FlowCommand and Flow Enforcer let organizations use more of the bandwidth they’re paying for, he said. “You don’t have to worry about unexpected traffic; you can handle anything that gets thrown at you. Every single authenticated session will get through. Mission critical apps aren’t even aware there’s congestion going on.”
Security is also improved because of the control over traffic that passes through the appliance.
Industry analyst Jim Frey, vice-president of research at Enterprise Management Associates, called what the Saisei solutions do “closed-loop feedback automated optimization” because as traffic passes through the appliance analytics can change prioritization and management policies on the fly.

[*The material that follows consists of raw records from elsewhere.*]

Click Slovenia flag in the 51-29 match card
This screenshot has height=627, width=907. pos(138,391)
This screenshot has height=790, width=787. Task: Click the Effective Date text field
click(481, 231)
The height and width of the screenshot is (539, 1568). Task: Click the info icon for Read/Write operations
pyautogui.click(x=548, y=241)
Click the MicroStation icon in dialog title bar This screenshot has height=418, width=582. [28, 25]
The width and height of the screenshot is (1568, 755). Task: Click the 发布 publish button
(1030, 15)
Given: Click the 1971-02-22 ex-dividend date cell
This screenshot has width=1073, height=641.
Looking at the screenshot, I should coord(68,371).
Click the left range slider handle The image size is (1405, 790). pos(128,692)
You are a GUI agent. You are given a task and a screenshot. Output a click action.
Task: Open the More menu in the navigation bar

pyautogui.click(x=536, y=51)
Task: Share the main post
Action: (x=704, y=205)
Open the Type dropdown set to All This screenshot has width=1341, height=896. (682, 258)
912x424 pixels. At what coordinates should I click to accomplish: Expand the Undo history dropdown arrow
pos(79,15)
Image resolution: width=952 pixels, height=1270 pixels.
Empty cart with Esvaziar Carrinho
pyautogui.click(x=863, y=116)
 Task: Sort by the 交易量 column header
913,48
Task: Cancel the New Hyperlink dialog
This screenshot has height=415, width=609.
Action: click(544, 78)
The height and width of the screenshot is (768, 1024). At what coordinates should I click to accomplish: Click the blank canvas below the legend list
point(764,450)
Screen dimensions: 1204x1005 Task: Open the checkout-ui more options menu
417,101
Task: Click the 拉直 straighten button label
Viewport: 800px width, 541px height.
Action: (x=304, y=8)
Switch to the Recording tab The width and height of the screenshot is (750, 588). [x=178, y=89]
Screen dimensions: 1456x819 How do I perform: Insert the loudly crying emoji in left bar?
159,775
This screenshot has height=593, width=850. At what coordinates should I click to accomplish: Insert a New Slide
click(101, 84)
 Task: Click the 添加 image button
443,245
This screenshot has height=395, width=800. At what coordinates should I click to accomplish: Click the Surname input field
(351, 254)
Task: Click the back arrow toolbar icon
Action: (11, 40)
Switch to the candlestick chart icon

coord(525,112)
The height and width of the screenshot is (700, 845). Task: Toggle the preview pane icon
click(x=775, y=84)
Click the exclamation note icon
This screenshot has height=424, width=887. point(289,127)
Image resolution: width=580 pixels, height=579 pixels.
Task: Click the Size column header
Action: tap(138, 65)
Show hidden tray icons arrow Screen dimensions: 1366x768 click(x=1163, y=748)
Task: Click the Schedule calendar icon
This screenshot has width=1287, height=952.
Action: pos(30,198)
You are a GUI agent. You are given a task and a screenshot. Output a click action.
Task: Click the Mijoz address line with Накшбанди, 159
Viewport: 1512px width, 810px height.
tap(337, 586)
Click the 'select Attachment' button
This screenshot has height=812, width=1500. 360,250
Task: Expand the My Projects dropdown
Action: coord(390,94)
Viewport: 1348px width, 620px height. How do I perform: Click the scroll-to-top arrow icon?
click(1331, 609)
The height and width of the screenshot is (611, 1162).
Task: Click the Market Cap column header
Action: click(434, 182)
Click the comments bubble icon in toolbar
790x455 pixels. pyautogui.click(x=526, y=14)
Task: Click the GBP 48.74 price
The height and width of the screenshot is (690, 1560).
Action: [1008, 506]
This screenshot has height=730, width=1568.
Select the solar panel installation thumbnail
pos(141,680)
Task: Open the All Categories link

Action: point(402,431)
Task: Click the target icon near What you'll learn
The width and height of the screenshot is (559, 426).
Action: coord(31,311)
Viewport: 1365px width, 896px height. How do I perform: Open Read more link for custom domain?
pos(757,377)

Vendors that make competing network optimization solutions like Cisco Systems, Riverbed and Silver Peak have been trying to do something similar but haven’t put the pieces together yet the way Saisei has, he said.
While Frey has seen a demo of the appliance and is impressed at the visibility it has into flows. However, he hasn’t yet talked to a customer.
The other advantage is that Sansei analytics and control can sale, Paine said. The initial version of FlowCommand can handle up to 5 million concurrent flows across a 10 GB link — adjusting each flow’s bandwidth and applying policies 20 times a second. It can also track 1 billion hosts.
It only adds 5 to 6 microseconds of latency,” he said, less than a next generation firewall.
Pricing is based on the amount of capacity the appliance handles, starting at 50MB and going up to 10 GB. FlowCommand costs US$8,000 a year for 50 Mb on a three year licence. FlowEnforcer for SMBs costs US$5,000 for 50 Mb. FlowVisibility, which just does analytics, costs US$2,500 for 50 Mb.